Assignment:
Your reply should reproduce the data below without a single alteration, apart from dropping the images.

Material for this task:
§

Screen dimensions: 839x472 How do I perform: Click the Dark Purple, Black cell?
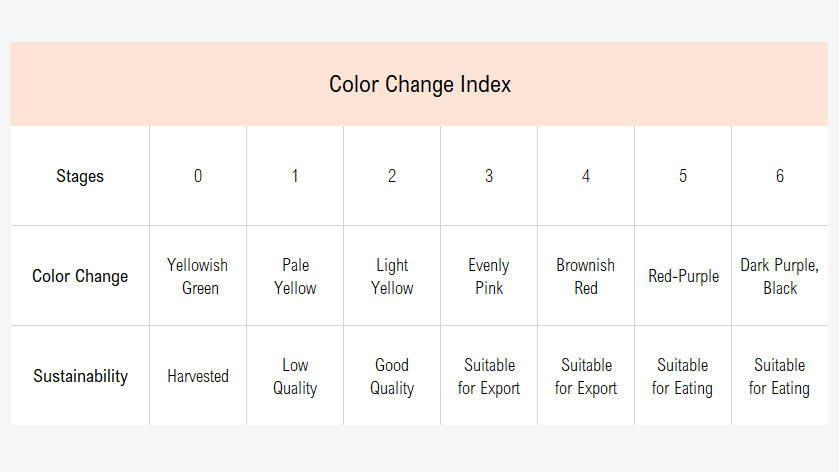pos(780,276)
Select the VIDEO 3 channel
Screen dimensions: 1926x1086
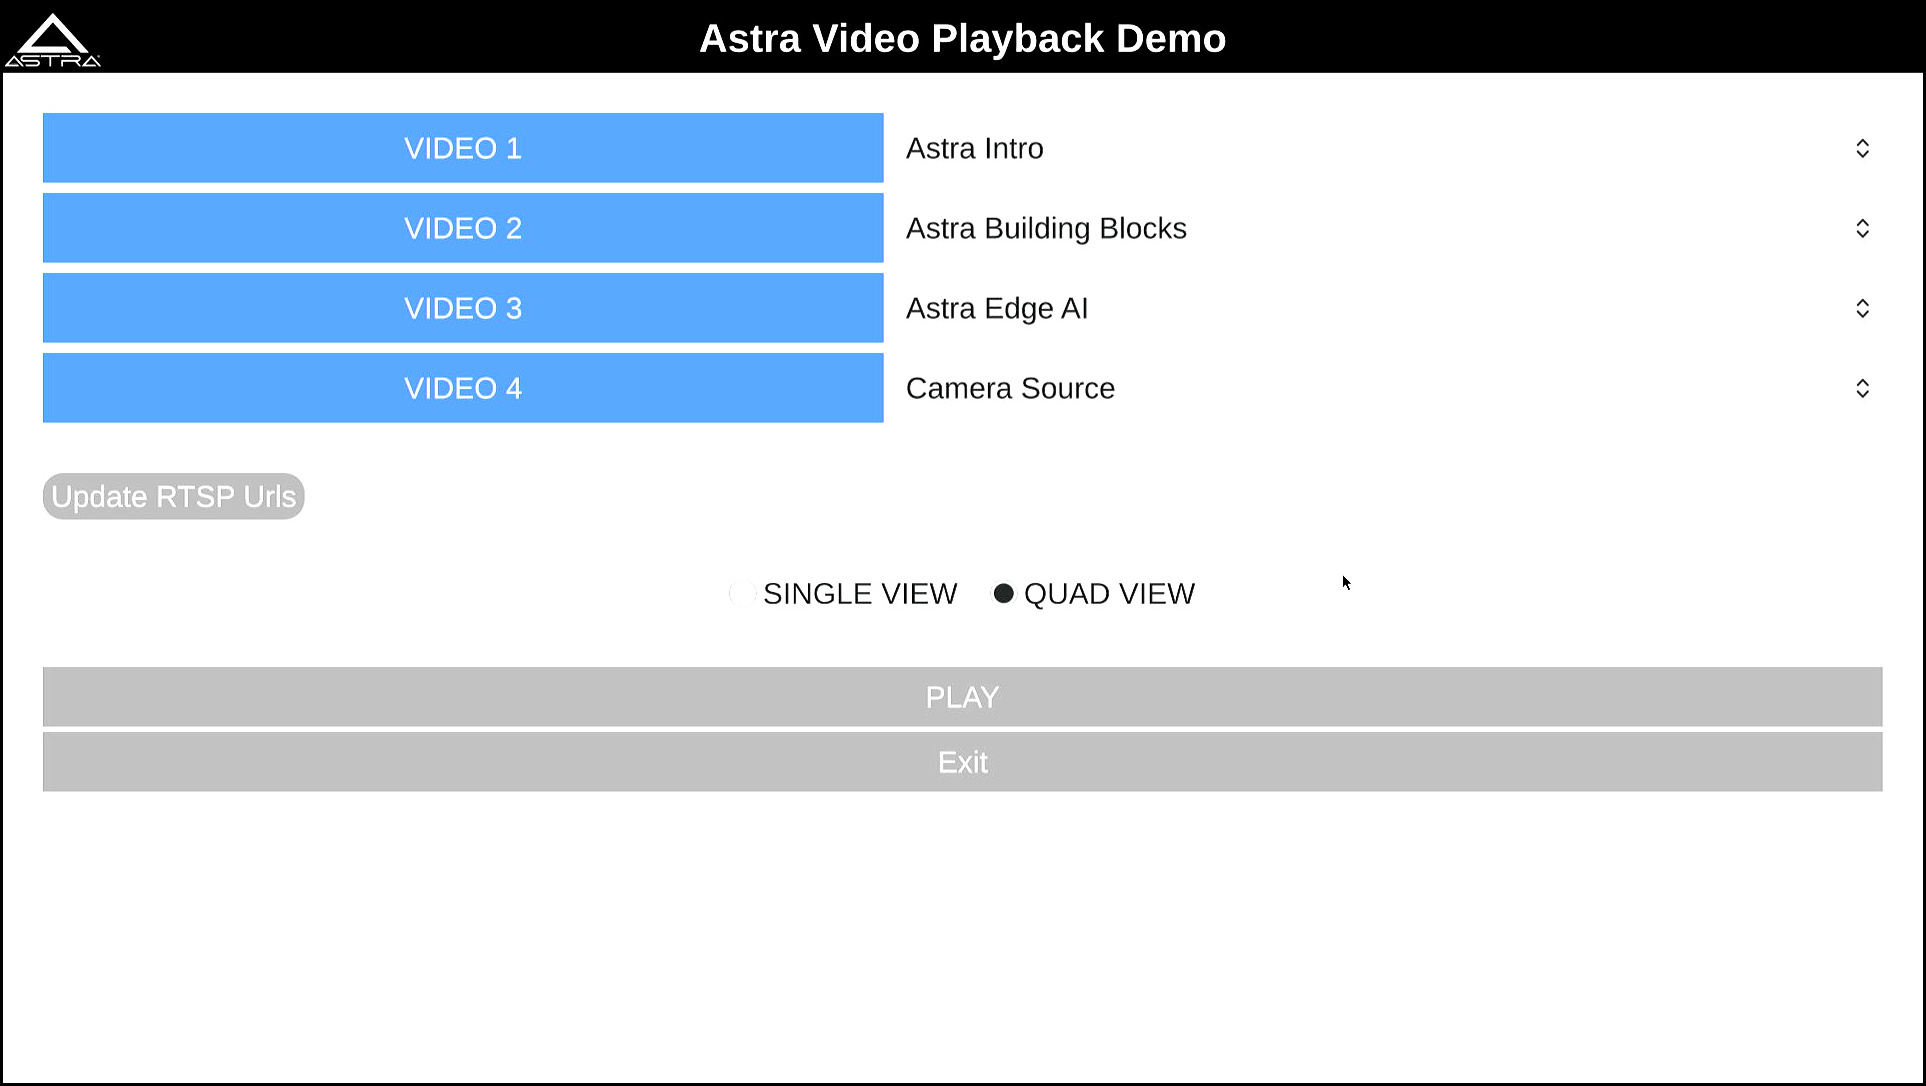click(x=462, y=308)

§

Answer to this problem:
Screen dimensions: 839x472 How do I perform: Click the Dark Purple, Black cell?
pos(780,276)
Select the VIDEO 3 channel
Screen dimensions: 1926x1086
click(x=462, y=308)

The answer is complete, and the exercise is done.